- [EXCERPTED TEXT]:
..............................

EXCEPT AS SPECIFICALLY STATED IN THIS AGREEMENT OR OTHERWISE AGREED IN WRITING, SUPPLIER MAKES NO
REPRESENTATIONS OR WARRANTIES, EXPRESS OR IMPLIED, REGARDING ANY MATTER, INCLUDING THE
MERCHANTABILITY, SUITABILITY, ORIGINALITY, FITNESS FOR A PARTICULAR USE OR PURPOSE, OR RESULTS TO
BE DERIVED FROM THE USE OF ANY SERVICE PROVIDED UNDER THIS AGREEMENT.
Section 2.2 Limitation of Liability. If any Party shall be liable to the other for
any matter relating to or arising in connection with this Agreement, whether based on an action or
claim in contract, equity, negligence, intended conduct, tort or otherwise, in no event shall the
measure of damages include, nor shall any Party be liable for, any amounts for loss of income,
profit or savings or indirect, incidental, consequential, or punitive damages of any Party or any
third parties.
ARTICLE III
PAYMENTS TO SUPPLIER
Section 3.1 Compensation. An annual management fee (the “Management Fee”)

..............................

- [AIM A]: Reproduce the part of the agreement excerpt starting at "EXCEPT AS SPECIFICALLY" and ending at "third parties.".
- [AIM B]: List each kind of action or claim that Section 2.2 of the agreement excerpt names as a possible basis for a Party's liability.

- [Records]:

..............................

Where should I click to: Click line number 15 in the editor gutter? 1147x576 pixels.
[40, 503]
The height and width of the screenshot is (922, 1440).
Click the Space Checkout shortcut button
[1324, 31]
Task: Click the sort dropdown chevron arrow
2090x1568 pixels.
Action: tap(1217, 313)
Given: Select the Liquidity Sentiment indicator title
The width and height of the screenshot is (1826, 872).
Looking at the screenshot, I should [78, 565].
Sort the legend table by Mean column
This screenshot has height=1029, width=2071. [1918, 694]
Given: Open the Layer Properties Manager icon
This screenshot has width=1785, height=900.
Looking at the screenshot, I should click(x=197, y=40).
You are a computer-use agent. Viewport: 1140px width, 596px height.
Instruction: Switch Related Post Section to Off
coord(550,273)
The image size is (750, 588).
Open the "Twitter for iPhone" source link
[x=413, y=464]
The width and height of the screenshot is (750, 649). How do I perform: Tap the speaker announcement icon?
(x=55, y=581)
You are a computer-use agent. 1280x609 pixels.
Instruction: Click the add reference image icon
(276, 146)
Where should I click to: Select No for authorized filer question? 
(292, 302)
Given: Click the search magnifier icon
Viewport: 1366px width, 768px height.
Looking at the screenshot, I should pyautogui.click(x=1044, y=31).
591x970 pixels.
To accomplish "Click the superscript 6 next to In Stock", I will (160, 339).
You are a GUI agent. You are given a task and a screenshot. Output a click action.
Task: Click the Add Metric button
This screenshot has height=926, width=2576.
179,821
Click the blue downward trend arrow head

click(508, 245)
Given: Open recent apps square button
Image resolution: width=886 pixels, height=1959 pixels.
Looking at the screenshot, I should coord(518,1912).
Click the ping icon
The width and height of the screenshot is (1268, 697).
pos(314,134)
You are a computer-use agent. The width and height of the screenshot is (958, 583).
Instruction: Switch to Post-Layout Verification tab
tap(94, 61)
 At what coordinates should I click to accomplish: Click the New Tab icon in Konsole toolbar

..............................

- [TASK RESPONSE A]:
EXCEPT AS SPECIFICALLY STATED IN THIS AGREEMENT OR OTHERWISE AGREED IN WRITING, SUPPLIER MAKES NO
REPRESENTATIONS OR WARRANTIES, EXPRESS OR IMPLIED, REGARDING ANY MATTER, INCLUDING THE
MERCHANTABILITY, SUITABILITY, ORIGINALITY, FITNESS FOR A PARTICULAR USE OR PURPOSE, OR RESULTS TO
BE DERIVED FROM THE USE OF ANY SERVICE PROVIDED UNDER THIS AGREEMENT.
Section 2.2 Limitation of Liability. If any Party shall be liable to the other for
any matter relating to or arising in connection with this Agreement, whether based on an action or
claim in contract, equity, negligence, intended conduct, tort or otherwise, in no event shall the
measure of damages include, nor shall any Party be liable for, any amounts for loss of income,
profit or savings or indirect, incidental, consequential, or punitive damages of any Party or any
third parties.

- [TASK RESPONSE B]: contract, equity, negligence, intended conduct, tort